Input data |

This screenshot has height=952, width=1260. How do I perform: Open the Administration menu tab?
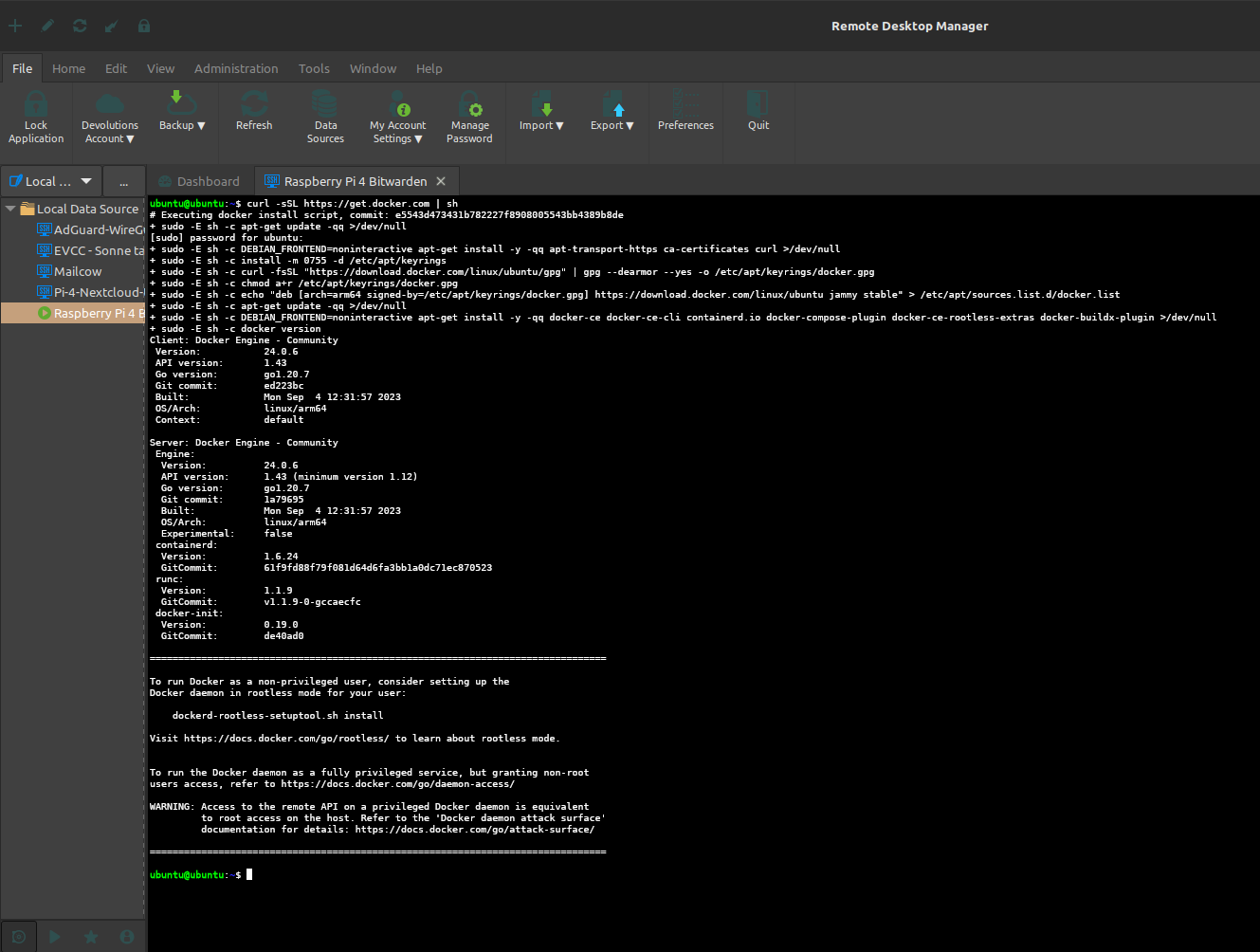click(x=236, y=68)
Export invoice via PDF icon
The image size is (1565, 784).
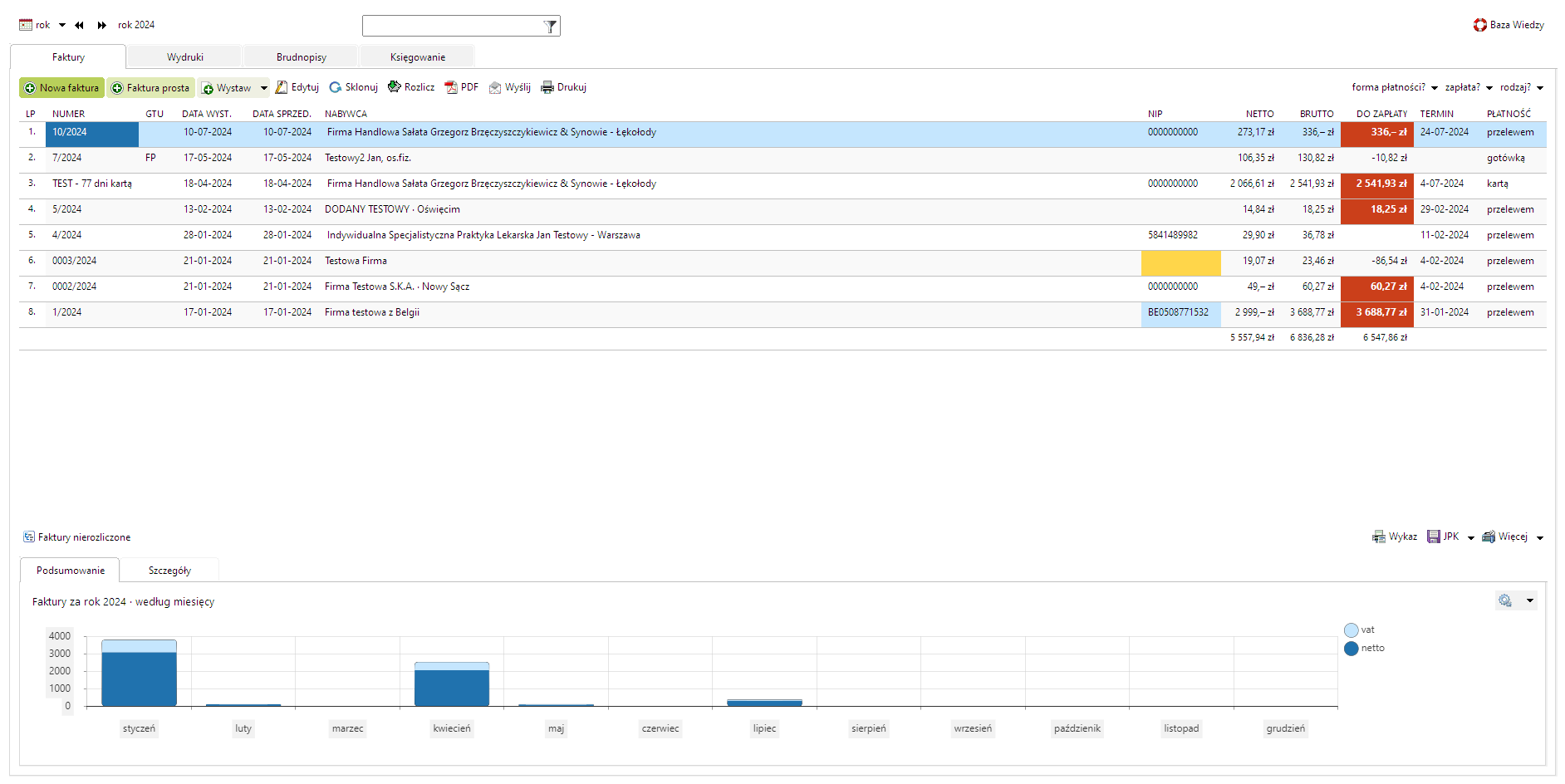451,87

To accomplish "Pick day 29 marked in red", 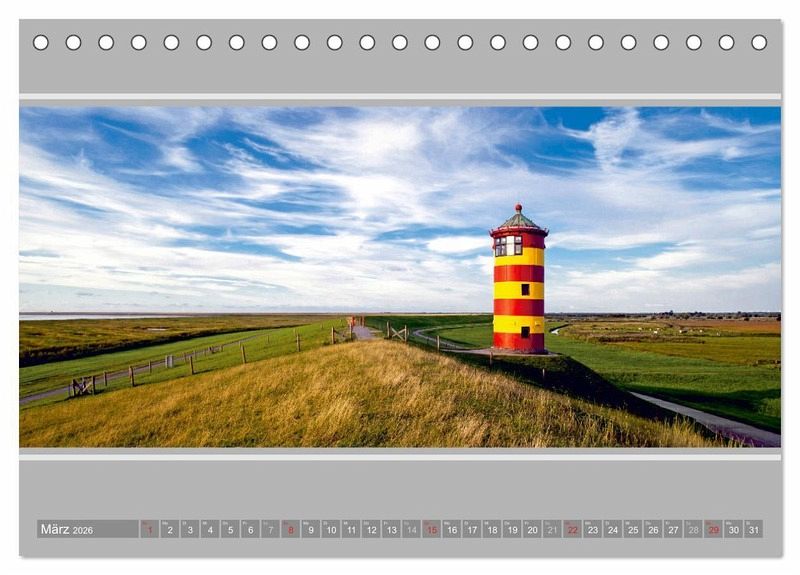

Work order | The copy must match every line of the data exactly and contain no pictures.

Completed exercise |
This screenshot has height=952, width=1260. How do I perform: Open the Administration menu tab?
click(x=236, y=68)
Export invoice via PDF icon
The image size is (1565, 784).
451,87

To accomplish "Pick day 29 marked in red", 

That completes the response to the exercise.